Pointant un risque de déséquilibre, sa collègue française, Céline Imart, a soulevé le problème de perte de souveraineté juridique et démocratique qui résulterait de la scission du traité du Mercosur. En effet, Ursula von der Leyen s’apprête à séparer le volet commercial de la globalité du traité. Ce volet commercial serait soustrait de l’approbation à l’unanimité pour privilégier une adoption à la majorité qualifiée du Conseil européen. « Ce sont des méthodes opaques », a-t-elle tranché. Rappelons que cet accord prévoit l’exportation vers l’Europe par les pays du Mercosur d’un volume de 99.000 tonnes de bœuf avec un droit de douane réduit à 7,5 % contre 40 % environ actuellement. Ce volume sera atteint par paliers répartis sur six ans. Aujourd’hui, l’Union européenne importe déjà entre 100 et 120.000 tonnes de viande en provenance du Mercosur. De même, la députée européenne a-t-elle tancé les lobbys anti-élevage très présents à Bruxelles et clairement indiqué qu’ils recevaient des financements étrangers afin de déstabiliser les filières animales, dont la filière bovine**. « Il ne faut pas nous prendre pour des zozos », a lancé le président de la FNSEA, Arnaud Rousseau pointant les incohérences de la présidente de la Commission : « On nous dit que le Mercosur n’aura pas d’impact et de l’autre, on nous présente une enveloppe de compensation d’un milliard d’euros ? », s’est-il exclamé demandant que la « durabilité qu’on soutient commence en premier lieu par l’économie. Sans cela, on ne pourra avancer ni sur le volet social ni sur le volet environnemental », a-t-il expliqué.
Négociateurs
Concernant les négociations commerciales, chacun des orateurs a convenu la nécessité d’aller encore plus loin dans le rapport de forces avec l’aval de la filière, notamment la grande distribution. Les éleveurs s’inquiètent des manœuvres de cette dernière pour remettre en cause la matière première agricole. « L’indicateur de coût de production interprofessionnel doit être le socle. Il est intangible », a martelé le président de la FNB, Patrick Bénézit qui s’oppose, comme Arnaud Rousseau, « catégoriquement à la viande de synthèse » et qui demande de « restaurer la dynamique des élevages dans la future Pac ». L’ancienne députée de Charente-Maritime, Anne-Laure Babault, a suggéré de mieux structurer la filière et de « professionnaliser les négociations ». « Les représentants des éleveurs, des coopératives devraient faire appel à des négociateurs professionnels, rompus à ce type d’exercice », a-t-elle suggéré.
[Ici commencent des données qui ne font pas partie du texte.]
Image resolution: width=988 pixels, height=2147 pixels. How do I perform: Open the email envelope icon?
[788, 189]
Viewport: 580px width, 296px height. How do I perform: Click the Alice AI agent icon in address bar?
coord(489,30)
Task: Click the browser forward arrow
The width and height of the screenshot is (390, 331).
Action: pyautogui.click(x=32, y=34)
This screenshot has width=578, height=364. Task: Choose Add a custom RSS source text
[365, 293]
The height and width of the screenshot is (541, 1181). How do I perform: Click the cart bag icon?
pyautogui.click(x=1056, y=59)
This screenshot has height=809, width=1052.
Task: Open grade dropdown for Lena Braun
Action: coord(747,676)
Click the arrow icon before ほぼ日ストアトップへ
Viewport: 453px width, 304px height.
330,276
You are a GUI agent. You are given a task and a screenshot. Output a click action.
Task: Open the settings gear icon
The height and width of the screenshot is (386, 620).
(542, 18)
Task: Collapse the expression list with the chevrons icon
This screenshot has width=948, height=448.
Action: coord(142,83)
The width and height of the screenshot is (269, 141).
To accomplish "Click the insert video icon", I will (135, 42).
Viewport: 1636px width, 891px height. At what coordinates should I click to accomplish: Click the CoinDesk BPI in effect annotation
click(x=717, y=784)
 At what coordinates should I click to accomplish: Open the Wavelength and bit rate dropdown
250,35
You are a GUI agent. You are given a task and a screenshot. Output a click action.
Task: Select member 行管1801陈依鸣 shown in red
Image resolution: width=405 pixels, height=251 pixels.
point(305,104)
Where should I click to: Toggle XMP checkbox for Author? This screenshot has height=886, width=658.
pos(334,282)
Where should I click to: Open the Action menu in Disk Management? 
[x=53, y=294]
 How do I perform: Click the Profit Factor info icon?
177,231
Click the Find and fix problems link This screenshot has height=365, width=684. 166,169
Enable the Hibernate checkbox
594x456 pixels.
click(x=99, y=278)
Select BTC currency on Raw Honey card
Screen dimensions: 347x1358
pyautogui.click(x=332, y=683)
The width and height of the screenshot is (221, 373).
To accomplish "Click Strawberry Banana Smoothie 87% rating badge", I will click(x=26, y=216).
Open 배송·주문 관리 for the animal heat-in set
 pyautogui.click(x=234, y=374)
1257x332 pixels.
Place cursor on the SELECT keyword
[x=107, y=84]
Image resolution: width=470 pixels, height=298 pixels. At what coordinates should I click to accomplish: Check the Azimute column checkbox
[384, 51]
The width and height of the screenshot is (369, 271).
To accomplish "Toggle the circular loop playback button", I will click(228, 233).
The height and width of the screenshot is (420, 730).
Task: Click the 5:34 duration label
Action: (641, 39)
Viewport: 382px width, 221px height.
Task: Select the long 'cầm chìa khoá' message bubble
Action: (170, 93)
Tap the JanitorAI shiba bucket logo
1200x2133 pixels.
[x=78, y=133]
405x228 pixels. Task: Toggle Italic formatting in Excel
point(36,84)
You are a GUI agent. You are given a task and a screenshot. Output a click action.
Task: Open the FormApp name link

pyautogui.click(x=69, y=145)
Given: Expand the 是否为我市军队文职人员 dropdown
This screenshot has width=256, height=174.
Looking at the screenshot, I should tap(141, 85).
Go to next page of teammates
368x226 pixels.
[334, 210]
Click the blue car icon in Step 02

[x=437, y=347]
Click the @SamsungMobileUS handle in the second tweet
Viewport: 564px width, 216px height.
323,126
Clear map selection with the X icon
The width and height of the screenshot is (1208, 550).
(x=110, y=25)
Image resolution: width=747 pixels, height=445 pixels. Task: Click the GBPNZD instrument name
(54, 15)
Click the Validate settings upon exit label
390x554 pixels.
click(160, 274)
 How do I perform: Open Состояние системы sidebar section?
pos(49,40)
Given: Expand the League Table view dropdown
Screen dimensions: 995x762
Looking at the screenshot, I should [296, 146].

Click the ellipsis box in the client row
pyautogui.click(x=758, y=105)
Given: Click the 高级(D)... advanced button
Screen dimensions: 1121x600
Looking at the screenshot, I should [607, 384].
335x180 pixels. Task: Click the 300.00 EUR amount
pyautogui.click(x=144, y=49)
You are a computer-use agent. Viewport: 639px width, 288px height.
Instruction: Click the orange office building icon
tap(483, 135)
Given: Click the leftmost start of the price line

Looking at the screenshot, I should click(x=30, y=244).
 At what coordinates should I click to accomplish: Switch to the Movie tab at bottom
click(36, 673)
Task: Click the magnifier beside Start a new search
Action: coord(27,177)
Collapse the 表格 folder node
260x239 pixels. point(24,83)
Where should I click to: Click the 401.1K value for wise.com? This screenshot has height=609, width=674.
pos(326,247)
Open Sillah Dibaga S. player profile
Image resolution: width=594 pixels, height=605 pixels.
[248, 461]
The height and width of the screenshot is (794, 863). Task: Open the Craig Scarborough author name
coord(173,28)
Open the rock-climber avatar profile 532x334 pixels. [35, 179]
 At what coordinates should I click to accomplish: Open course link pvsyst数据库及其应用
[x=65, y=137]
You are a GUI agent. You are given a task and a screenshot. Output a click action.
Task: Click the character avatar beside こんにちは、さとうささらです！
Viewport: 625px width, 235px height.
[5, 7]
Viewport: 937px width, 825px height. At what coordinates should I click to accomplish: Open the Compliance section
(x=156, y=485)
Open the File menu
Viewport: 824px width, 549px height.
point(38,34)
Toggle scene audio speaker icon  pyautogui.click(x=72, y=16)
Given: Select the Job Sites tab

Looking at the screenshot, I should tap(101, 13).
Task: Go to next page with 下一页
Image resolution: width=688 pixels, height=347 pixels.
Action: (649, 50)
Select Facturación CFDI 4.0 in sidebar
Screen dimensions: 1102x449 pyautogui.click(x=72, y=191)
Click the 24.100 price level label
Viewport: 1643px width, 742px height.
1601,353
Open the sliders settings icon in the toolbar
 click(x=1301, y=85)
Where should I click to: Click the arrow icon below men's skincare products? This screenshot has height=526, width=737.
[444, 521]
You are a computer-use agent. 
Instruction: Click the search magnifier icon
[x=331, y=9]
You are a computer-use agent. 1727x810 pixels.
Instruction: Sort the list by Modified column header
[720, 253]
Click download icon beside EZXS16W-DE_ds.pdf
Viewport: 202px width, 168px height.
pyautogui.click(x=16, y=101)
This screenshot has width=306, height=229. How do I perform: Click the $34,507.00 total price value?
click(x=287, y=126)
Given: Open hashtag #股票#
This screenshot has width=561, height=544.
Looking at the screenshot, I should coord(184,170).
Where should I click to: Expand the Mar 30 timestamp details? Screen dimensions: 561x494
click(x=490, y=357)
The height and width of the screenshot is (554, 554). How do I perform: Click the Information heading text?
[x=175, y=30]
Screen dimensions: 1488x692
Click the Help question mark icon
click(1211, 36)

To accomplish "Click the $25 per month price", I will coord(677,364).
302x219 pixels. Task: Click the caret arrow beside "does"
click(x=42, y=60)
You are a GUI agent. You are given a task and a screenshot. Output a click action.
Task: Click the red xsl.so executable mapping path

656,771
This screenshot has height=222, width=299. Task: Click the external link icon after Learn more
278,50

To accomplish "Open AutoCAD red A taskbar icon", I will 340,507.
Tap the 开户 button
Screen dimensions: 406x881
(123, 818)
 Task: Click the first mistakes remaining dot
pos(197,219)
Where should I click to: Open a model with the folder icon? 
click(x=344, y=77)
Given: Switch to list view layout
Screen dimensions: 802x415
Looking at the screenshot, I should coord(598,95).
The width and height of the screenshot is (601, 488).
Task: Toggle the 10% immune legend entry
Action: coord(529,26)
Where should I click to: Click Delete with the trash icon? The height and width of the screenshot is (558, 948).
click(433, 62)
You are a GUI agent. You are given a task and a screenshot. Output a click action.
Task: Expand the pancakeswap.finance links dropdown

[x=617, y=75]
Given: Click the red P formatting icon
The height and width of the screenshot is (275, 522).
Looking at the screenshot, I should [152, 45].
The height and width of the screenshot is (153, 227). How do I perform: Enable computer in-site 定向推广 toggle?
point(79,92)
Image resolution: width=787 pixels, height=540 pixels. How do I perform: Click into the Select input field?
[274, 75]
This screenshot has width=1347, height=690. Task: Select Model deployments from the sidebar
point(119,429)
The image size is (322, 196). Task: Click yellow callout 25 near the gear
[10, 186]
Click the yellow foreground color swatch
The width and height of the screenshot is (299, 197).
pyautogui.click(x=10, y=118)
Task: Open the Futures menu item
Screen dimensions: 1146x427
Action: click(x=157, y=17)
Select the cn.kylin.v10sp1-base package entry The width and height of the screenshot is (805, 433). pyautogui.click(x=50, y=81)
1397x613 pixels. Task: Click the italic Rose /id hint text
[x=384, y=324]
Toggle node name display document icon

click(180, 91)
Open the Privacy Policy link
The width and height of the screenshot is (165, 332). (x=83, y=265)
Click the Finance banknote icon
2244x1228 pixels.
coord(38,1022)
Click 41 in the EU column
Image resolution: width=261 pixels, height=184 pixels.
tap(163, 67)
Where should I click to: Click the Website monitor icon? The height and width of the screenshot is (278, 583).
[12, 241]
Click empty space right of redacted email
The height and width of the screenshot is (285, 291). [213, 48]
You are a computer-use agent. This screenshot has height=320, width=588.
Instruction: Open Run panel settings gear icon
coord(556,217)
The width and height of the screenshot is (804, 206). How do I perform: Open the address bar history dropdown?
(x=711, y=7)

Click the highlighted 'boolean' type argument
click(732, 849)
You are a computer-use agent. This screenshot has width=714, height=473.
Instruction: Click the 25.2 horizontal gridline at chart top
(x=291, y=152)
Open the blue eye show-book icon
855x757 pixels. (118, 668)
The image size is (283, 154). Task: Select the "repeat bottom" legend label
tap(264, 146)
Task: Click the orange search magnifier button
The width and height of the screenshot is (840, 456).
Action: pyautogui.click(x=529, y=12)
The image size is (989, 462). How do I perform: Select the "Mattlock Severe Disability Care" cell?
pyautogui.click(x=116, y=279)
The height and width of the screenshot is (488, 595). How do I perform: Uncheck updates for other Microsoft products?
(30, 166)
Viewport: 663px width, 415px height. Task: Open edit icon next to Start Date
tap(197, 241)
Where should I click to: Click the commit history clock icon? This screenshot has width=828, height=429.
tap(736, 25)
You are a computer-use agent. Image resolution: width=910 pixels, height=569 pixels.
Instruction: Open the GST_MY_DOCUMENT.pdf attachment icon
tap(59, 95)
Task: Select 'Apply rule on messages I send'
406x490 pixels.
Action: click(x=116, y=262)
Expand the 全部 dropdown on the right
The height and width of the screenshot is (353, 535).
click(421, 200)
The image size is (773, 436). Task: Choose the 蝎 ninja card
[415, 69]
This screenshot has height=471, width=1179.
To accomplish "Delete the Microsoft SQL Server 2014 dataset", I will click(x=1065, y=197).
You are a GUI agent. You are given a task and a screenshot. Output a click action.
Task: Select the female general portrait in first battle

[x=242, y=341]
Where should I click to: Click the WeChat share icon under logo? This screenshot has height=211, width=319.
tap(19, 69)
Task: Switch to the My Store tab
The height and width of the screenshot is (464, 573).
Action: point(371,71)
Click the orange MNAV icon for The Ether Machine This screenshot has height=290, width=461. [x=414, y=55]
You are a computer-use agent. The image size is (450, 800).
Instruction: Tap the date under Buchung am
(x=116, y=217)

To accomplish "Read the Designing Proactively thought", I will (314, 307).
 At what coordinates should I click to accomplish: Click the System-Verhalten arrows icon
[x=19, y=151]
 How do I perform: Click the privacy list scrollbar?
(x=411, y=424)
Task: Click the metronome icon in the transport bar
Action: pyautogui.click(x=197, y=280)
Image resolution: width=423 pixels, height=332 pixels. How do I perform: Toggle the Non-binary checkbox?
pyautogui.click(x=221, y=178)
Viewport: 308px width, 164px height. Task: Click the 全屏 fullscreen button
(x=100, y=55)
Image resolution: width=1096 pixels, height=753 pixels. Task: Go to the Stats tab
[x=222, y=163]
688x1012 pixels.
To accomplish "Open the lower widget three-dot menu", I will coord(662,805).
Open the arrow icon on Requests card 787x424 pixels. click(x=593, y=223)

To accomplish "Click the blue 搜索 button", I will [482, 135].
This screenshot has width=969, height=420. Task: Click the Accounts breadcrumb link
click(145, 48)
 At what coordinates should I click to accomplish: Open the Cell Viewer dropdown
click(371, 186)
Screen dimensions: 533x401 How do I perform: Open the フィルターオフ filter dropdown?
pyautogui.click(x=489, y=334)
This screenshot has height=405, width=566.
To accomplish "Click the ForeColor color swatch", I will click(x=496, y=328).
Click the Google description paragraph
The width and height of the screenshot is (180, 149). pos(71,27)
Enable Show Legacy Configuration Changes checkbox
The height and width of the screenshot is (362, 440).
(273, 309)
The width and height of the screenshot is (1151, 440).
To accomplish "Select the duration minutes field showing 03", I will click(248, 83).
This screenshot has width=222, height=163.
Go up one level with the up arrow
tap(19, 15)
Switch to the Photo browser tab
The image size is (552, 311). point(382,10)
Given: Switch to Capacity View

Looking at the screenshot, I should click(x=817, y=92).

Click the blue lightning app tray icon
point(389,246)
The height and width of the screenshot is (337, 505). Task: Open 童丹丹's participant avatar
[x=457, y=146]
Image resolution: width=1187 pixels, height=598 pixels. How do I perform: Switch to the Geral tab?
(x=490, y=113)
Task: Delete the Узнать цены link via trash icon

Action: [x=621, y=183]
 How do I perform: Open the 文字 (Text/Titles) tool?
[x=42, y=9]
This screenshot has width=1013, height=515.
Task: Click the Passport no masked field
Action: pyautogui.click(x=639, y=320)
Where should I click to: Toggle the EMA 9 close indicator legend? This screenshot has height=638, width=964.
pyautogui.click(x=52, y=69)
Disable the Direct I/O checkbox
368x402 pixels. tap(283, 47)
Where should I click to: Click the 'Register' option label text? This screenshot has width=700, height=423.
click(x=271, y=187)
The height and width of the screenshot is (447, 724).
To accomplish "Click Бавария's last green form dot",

Valoriser le travail des éleveurs passe aussi par la mention d’origine de la viande en restauration hors foyer et dans les plats transformés, a milité Patrick Bénézit. Depuis, un décret a renouvelé et renforcé cette obligation. Le congrès de la FNB s’est clos par la traditionnelle transmission du bouclier. C’est le Puy-de-Dôme qui accueillera le prochain congrès en 2026.
(*) Comité des organisations professionnelles agricoles de l’Union européenne
(**) Céline Imart organisera en mai prochain au Parlement de Strasbourg un colloque avec le directeur de l’Ecole de guerre économique (EGE), Christian Harbulot, sur le thème des ingérences étrangères. L’EGE a publié en décembre dernier un rapport intitulé « L’Agriculture dans la guerre économique ». Disponible sur le site : www.portail-ie.fr.